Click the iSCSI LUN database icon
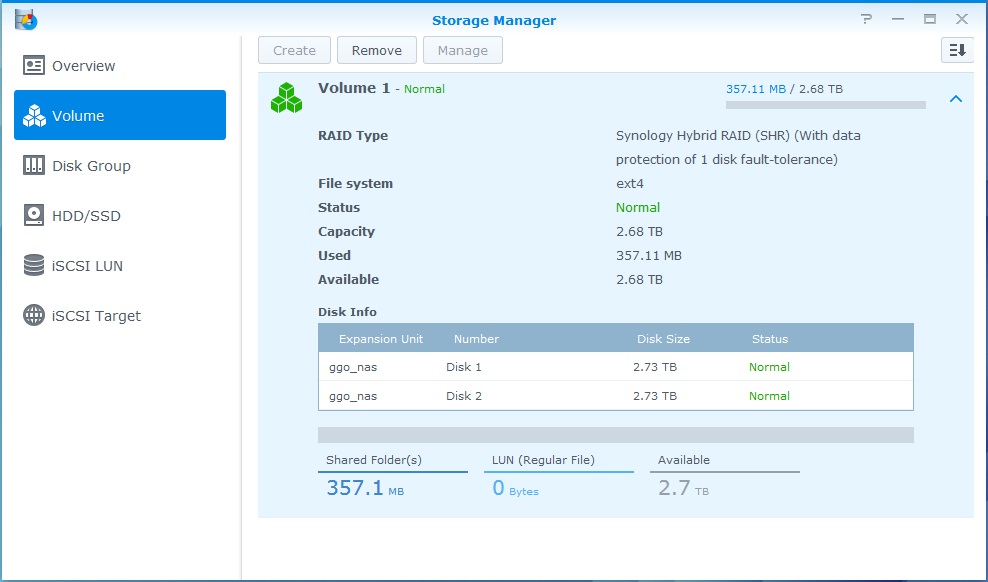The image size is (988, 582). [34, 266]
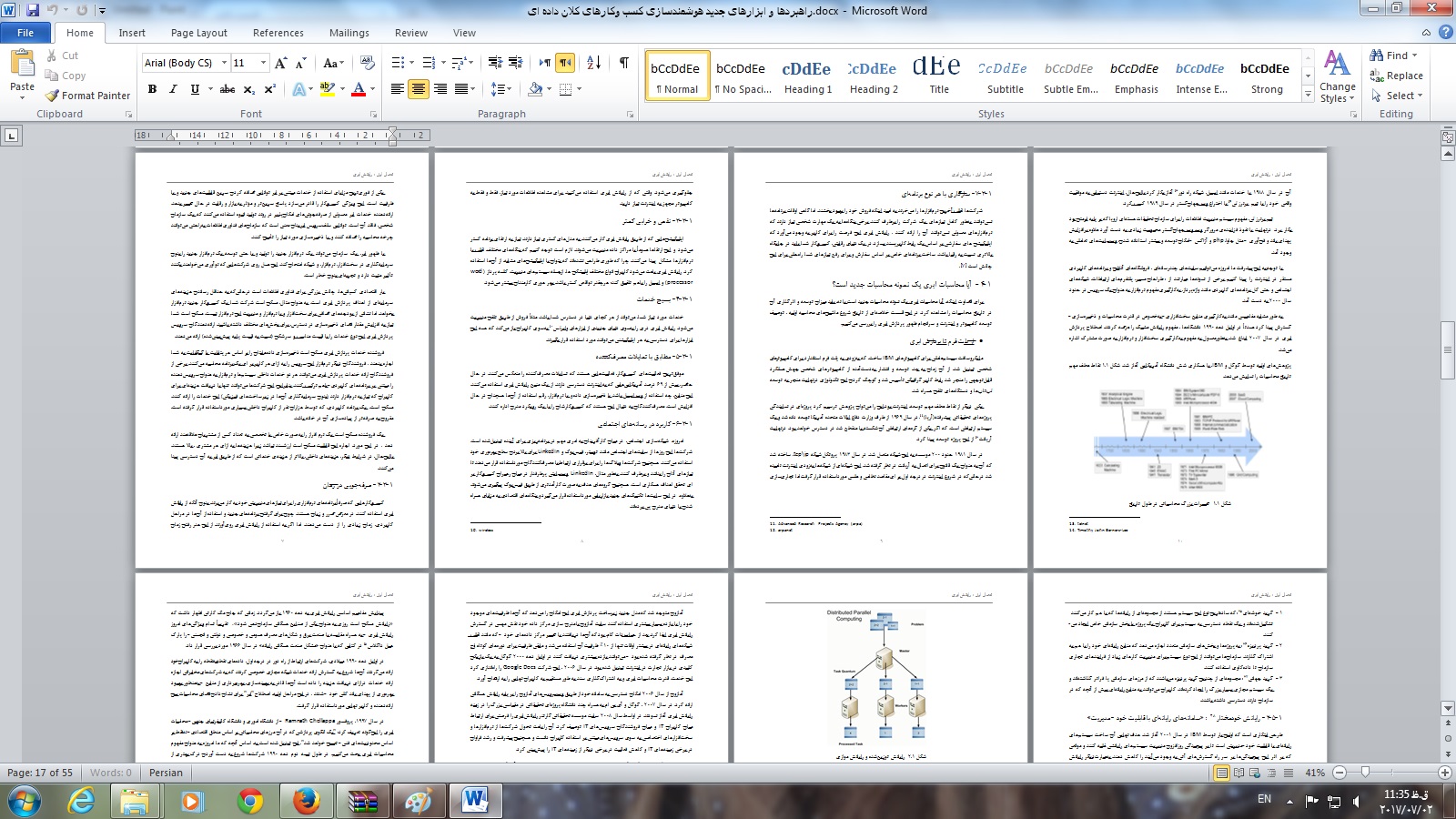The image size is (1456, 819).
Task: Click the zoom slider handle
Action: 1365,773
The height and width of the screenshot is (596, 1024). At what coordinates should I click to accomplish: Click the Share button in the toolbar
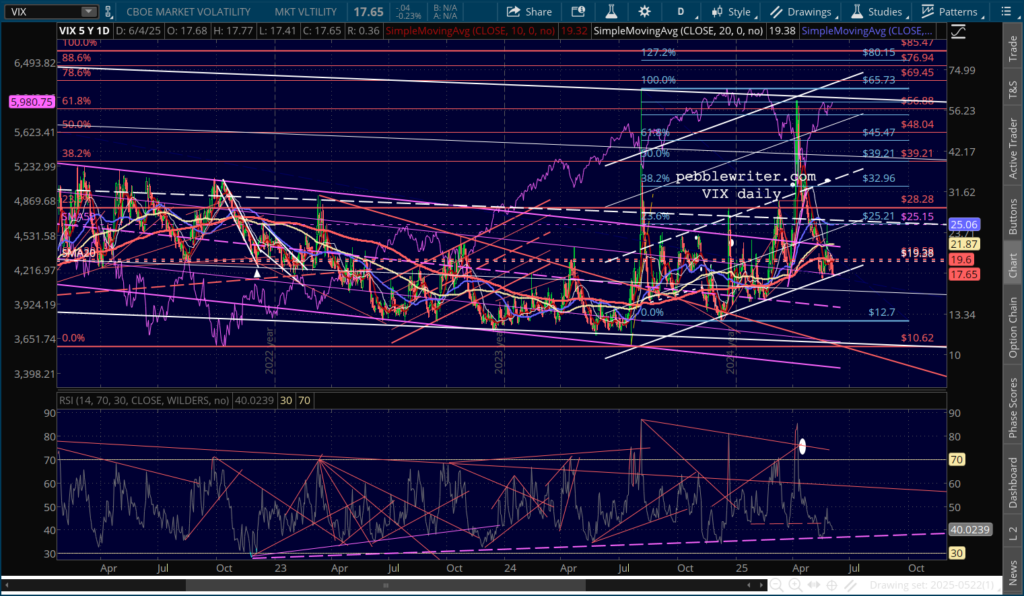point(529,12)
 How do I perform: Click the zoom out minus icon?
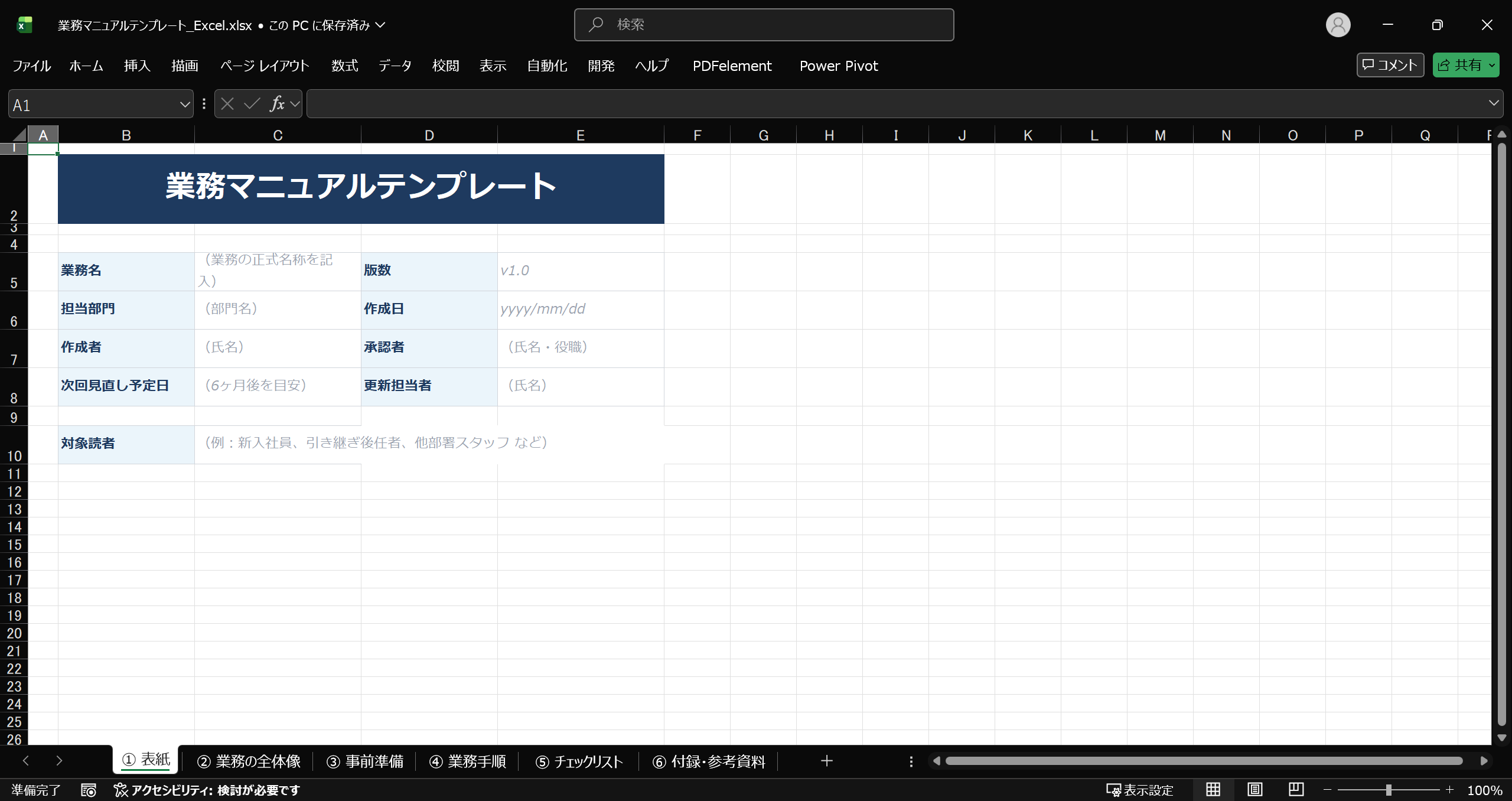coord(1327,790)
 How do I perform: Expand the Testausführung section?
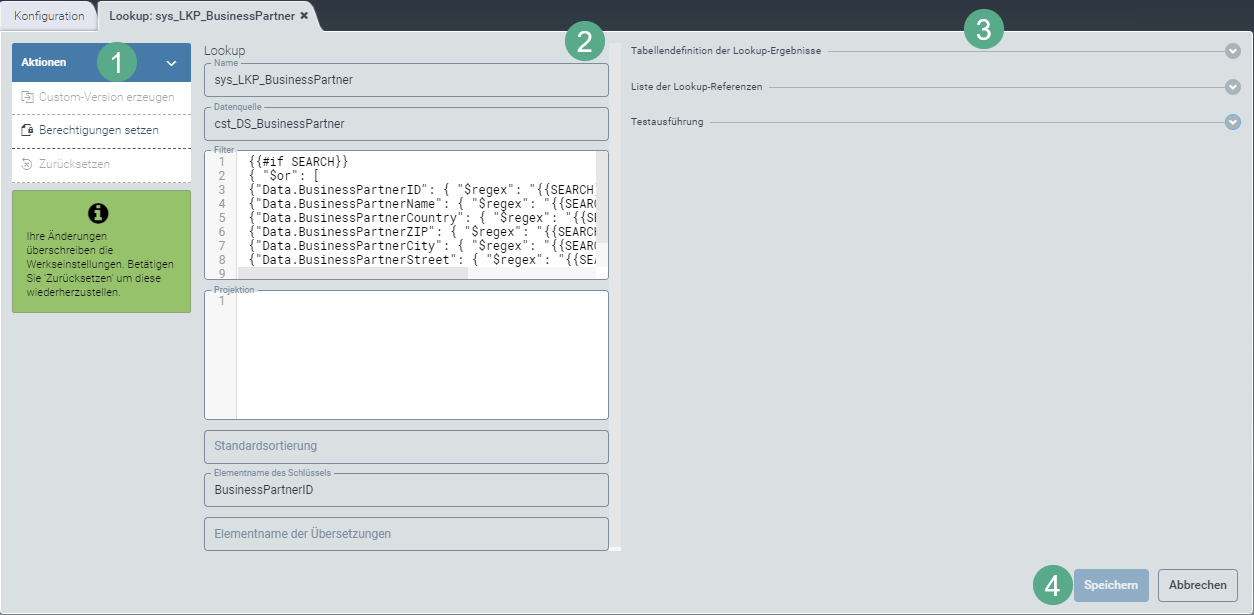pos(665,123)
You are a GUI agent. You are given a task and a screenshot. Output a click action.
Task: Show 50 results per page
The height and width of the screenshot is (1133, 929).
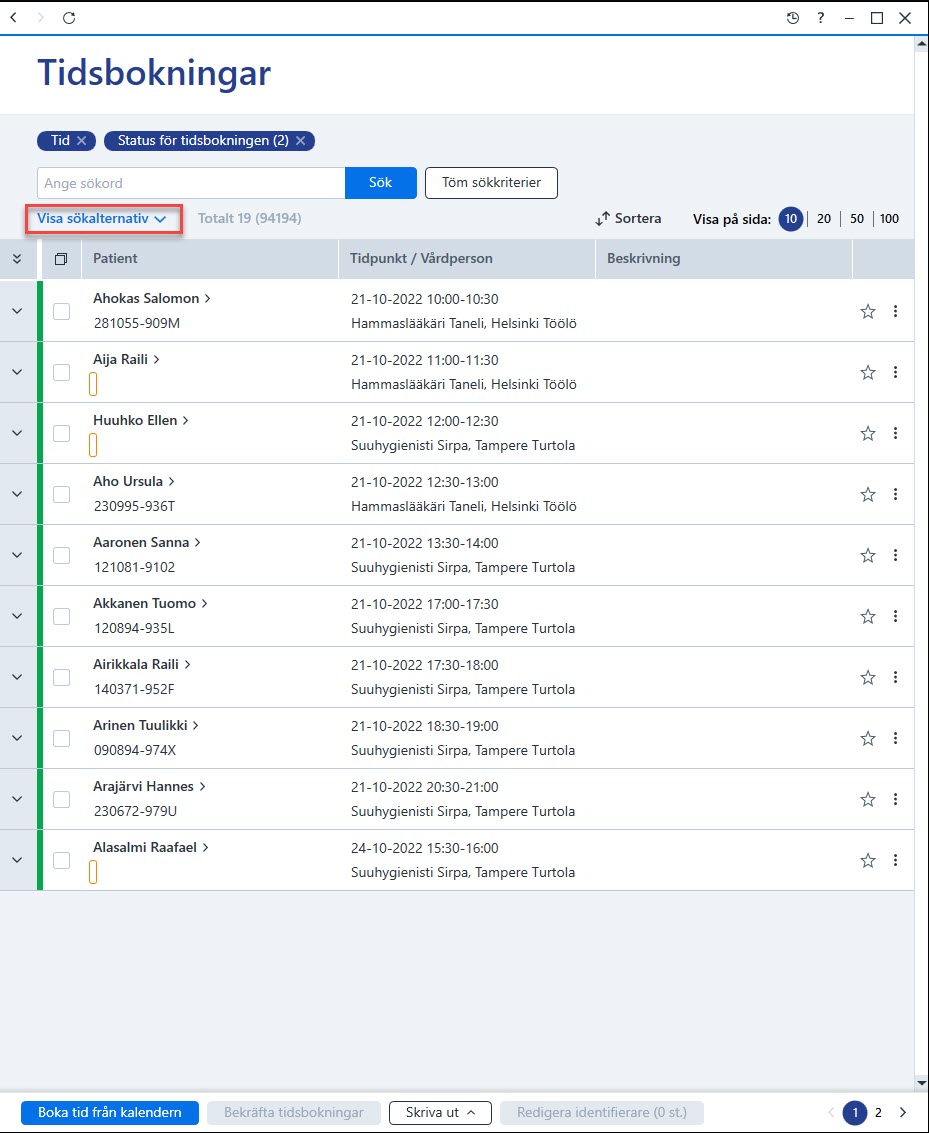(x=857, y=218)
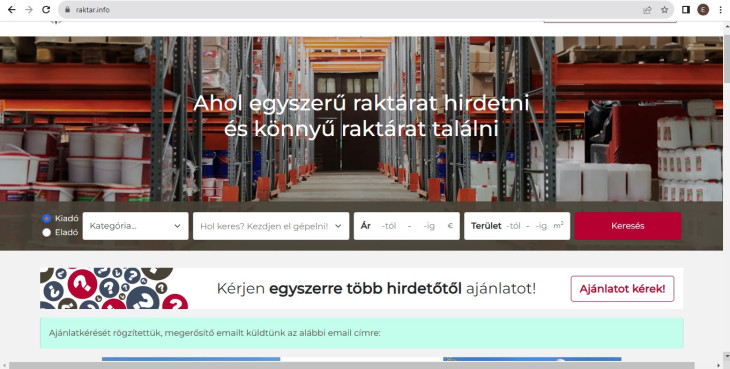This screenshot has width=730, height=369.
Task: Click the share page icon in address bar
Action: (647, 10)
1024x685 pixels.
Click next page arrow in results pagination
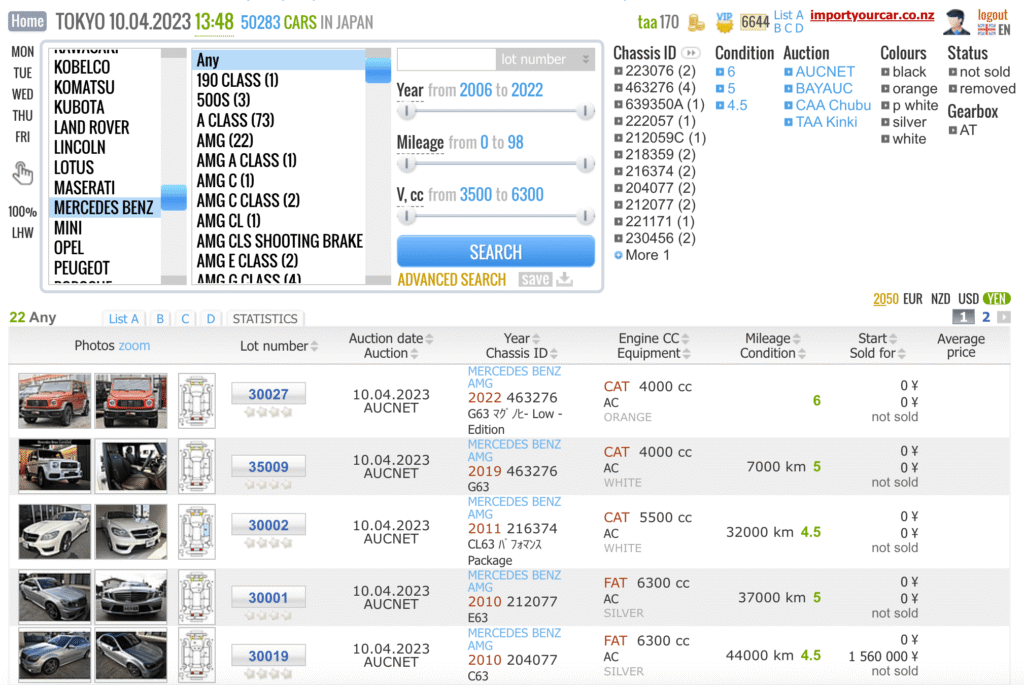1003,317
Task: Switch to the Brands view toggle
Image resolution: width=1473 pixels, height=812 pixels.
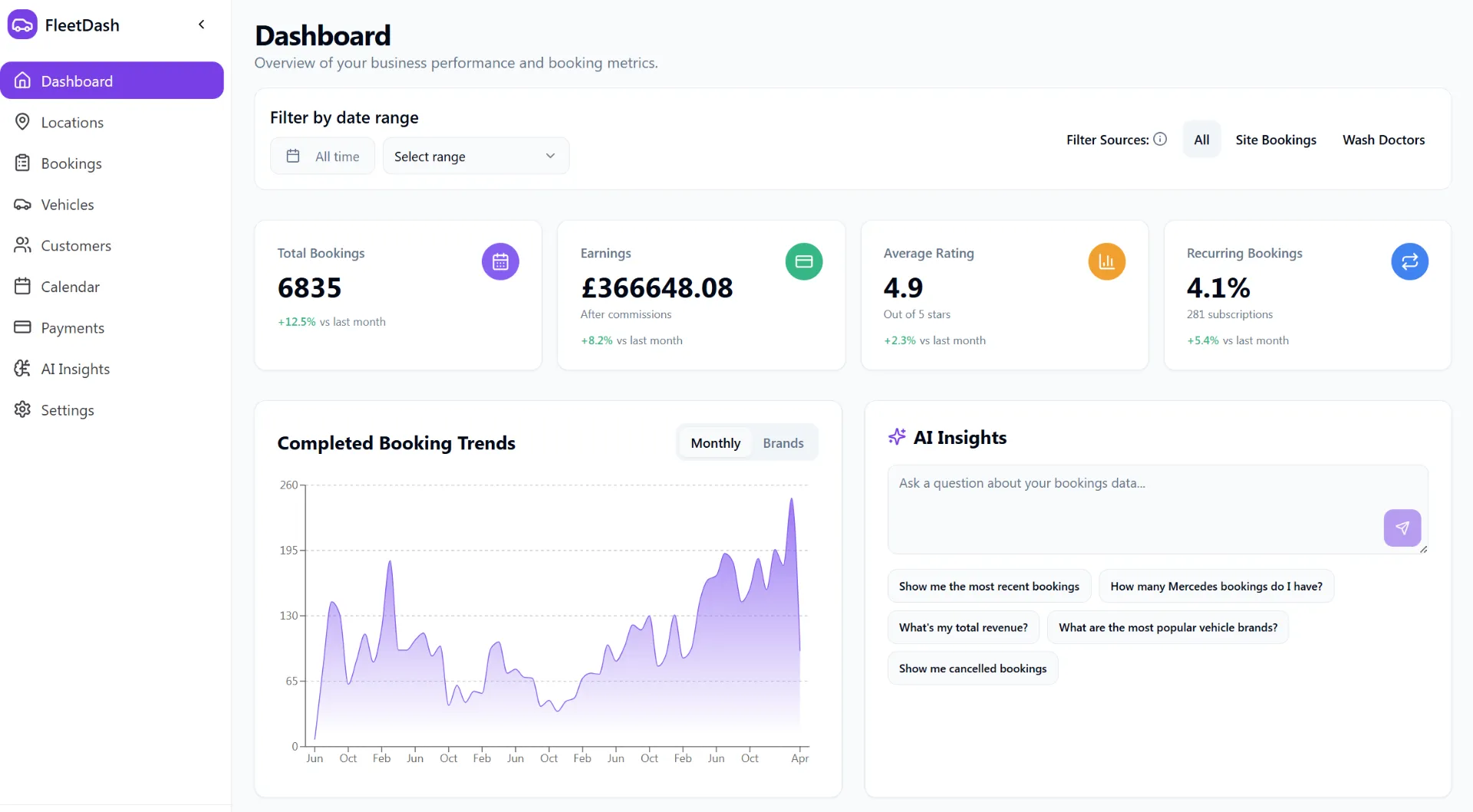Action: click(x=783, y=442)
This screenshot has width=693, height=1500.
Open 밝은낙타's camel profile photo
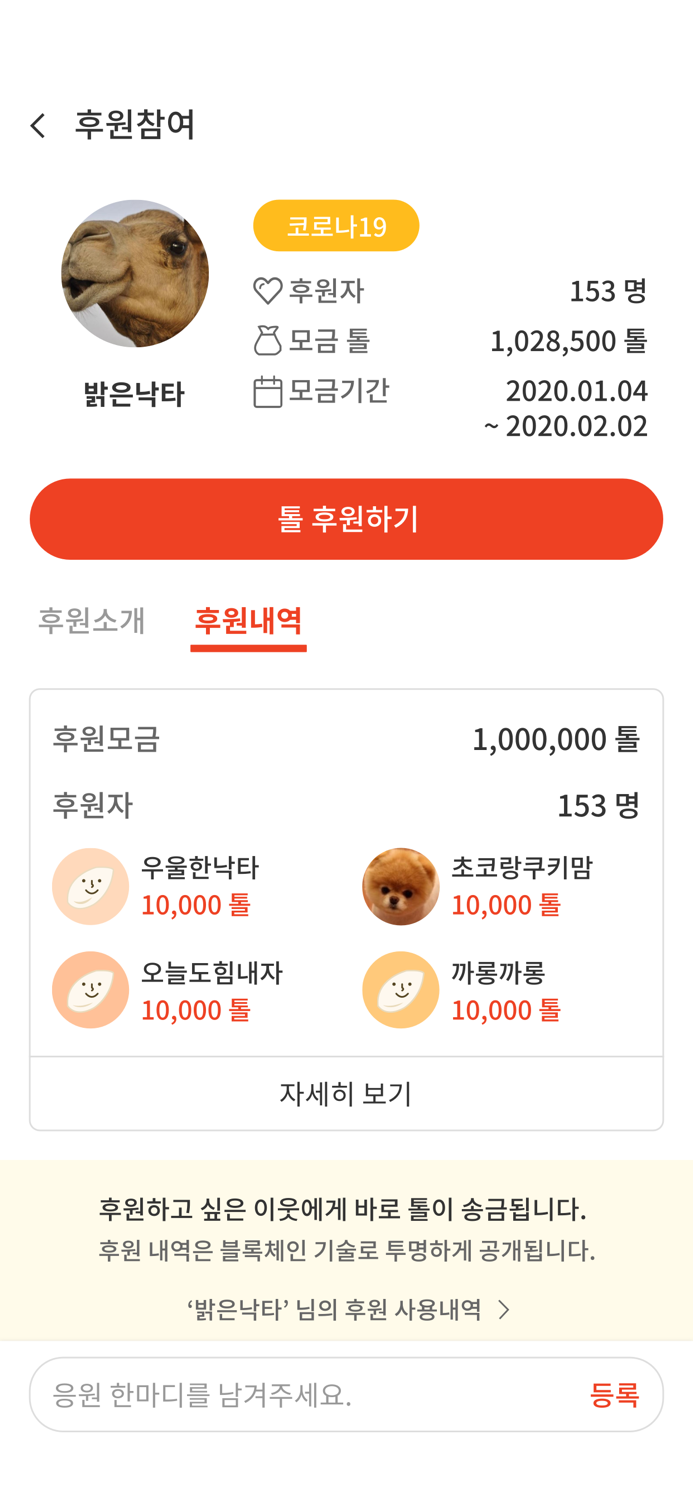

•••

Objective> Print the items word for word, starting with the line that contains "How do I perform: Click" and going on through the end of the items, with both ends included. Leave the pictures out.

Answer to this problem>
 How do I perform: Click the zoom out minus icon?
coord(1327,790)
 How do I perform: Expand the Testausführung section?
pos(665,123)
You are a GUI agent. You are given a task and a screenshot. Output a click action.
Task: Show 50 results per page
The height and width of the screenshot is (1133, 929).
(x=857, y=218)
This screenshot has width=730, height=369.
Task: Click the share page icon in address bar
Action: (647, 10)
1024x685 pixels.
Click next page arrow in results pagination
1003,317
Task: Switch to the Brands view toggle
Image resolution: width=1473 pixels, height=812 pixels.
Action: click(x=783, y=442)
This screenshot has width=693, height=1500.
Open 밝은낙타's camel profile photo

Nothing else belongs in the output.